One of these applications which is really a dream for a computer architect is the deep learning space, because in deep learning, there is so much computing needed that any innovation (2%, 3%, 5%, 10%) which can be brought together and have more solutions to this problem. Deep learning is therefore an
application which is very rich in possibilities and RISC-V is the processor that allows us to experiment with these ideas in a very effective way
Project Details –
What we are doing with this project is taking a processor which is available that has decent attributes with respect to how you would interface to it. We are taking a very small set of instructions from the deep learning stack that are important and we are trying to build a project around that problem. So, there’s going to
be a RISC-V core and there’s going to be a RISC-V vector extension accelerator.

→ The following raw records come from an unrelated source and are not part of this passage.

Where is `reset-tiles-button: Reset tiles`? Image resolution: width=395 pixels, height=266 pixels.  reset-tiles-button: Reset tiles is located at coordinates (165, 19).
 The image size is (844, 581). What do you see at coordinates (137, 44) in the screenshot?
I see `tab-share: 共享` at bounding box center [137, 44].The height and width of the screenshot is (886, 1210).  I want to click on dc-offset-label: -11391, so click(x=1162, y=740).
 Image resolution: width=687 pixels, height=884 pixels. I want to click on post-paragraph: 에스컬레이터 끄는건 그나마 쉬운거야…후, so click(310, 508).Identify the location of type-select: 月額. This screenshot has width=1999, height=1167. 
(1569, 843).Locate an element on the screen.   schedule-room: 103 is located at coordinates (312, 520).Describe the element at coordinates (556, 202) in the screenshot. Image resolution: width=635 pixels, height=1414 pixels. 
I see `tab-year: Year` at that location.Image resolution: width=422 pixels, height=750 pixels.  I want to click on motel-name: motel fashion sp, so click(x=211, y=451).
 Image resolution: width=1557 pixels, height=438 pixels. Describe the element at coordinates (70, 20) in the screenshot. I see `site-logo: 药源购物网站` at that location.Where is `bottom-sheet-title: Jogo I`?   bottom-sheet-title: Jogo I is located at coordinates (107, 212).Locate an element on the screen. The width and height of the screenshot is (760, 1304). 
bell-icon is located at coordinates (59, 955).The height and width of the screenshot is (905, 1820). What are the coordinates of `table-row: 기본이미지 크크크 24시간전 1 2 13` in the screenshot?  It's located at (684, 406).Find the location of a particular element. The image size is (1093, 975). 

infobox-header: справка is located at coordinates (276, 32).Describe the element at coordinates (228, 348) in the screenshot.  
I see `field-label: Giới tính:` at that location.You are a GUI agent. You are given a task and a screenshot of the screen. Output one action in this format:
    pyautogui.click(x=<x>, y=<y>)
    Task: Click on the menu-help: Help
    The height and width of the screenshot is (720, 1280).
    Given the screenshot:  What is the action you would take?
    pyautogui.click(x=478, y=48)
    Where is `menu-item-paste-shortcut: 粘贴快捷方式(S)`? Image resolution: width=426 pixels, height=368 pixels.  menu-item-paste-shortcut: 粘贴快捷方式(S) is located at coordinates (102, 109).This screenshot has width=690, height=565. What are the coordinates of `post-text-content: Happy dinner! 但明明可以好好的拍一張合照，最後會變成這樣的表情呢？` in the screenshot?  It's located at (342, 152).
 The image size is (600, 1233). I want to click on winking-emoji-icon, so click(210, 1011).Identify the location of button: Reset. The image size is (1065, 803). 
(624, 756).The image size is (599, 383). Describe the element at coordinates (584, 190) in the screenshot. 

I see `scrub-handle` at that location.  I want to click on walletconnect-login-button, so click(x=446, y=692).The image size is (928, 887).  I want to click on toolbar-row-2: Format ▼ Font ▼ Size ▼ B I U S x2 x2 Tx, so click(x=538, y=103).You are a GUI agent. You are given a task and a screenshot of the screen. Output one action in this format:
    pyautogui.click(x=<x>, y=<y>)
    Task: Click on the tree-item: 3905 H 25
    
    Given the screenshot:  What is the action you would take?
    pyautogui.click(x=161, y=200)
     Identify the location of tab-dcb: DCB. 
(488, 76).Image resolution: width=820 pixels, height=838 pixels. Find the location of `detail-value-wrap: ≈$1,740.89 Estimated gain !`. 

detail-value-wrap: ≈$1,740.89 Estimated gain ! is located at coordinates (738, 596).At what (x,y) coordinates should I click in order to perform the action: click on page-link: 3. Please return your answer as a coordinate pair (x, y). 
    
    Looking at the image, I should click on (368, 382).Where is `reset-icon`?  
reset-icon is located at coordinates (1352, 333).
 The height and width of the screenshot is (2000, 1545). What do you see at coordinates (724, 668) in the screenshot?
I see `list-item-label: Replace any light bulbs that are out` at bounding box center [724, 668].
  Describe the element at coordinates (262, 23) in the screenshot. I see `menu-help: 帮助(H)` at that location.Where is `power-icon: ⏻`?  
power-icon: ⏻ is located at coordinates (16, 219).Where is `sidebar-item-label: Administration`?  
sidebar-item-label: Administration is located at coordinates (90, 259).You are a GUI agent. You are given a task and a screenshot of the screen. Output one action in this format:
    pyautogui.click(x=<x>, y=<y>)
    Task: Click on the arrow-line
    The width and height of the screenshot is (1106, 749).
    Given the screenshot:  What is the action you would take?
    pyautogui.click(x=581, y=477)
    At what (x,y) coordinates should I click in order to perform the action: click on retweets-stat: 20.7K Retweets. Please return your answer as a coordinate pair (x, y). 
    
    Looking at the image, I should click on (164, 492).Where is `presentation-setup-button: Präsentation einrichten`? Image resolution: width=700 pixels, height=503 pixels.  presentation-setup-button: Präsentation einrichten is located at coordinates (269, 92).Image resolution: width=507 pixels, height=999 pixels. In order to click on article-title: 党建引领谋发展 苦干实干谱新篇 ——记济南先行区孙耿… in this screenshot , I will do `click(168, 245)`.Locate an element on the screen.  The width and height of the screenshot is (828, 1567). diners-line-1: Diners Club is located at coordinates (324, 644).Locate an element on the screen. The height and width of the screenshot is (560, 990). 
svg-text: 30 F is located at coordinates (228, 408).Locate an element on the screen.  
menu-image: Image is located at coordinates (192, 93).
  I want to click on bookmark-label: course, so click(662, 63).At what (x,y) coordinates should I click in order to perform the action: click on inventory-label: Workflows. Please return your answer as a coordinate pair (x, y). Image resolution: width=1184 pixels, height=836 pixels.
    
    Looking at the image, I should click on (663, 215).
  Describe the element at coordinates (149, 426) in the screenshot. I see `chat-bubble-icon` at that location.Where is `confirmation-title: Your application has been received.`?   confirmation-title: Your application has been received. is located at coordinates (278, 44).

The different projects which we have here are 1) modifying RISC-V core so that it recognizes all these instructions to a vector accelerator 2) vector accelerator itself is decoding vector instructions and managing the execution and retirement of these vector instructions
This project also is trying to work towards an Sky130 MPW. So, we need to have these pieces together but that’s going to take quite a few people and a couple of more projects. But fundamentally, the project is to build pieces of vector engine and pieces that vector engine has are vector execution
machinery, then we have a vector decode unit which makes sure you can recognize these vector instructions. And then we have 2 complicated pieces which are vector load unit and vector store unit
Vector load is the engine that makes requests to cache or memory and transforms that to updates of a distributed memory in the vector engine. Vector store unit does exactly the opposite – takes distributed memory across the vector engine and collates these requests or data elements in a writeable entity to the
memory
Execution Strategy –
You will be sent 2 base papers 1) One is research paper which pertains to leveraging vector engines on FPGAs 2) Other one is modern RISC-V implementation of a vector engine that is tailored to ASIC design
The basic project is that we really need a vector engine that can do vector scale, vector add, dot product, and one thing that this project is unique in is what we are interested in is fused dot product, which is essential in deep
learning.
One of the big problems which traditional HPC engines have with respect to deep learning is that they don’t support these fused dot products. But if you look at all the chips which are out there designed for AI, they all have this feature. And it’s a problem for vector machines because it basically ties your vector lanes
together. We somehow must accumulate partial results and that basically ties the vector lanes together, which you would like to be independent.